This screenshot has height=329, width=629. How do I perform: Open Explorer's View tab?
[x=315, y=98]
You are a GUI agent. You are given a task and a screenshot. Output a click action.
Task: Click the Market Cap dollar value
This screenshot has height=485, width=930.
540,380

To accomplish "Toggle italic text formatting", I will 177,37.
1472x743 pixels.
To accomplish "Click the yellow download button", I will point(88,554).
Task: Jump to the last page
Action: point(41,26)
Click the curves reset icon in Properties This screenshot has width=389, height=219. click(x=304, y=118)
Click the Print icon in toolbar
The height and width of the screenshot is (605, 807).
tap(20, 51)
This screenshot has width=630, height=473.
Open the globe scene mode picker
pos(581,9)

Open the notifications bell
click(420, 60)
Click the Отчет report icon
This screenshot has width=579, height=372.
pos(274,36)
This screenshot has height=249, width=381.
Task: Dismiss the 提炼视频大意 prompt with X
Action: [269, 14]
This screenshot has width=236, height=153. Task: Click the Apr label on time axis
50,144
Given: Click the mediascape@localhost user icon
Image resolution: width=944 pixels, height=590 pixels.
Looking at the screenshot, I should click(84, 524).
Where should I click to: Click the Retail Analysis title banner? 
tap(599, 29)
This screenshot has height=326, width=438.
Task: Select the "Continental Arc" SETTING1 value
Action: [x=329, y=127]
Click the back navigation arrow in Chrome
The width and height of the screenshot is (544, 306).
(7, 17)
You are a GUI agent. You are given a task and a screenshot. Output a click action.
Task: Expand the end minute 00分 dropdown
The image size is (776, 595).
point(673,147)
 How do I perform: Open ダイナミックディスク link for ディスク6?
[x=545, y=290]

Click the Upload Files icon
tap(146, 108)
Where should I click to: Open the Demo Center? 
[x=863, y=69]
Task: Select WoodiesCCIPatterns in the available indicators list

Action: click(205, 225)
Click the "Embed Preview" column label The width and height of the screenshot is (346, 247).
----------------------------------------
### ASSIGNMENT
Repeat word for word every line from the start of the entries to the line holding "Task: Click the Market Cap dollar value", inclusive, and nothing else.

### WRITTEN ANSWER
This screenshot has height=329, width=629. How do I perform: Open Explorer's View tab?
[x=315, y=98]
You are a GUI agent. You are given a task and a screenshot. Output a click action.
Task: Click the Market Cap dollar value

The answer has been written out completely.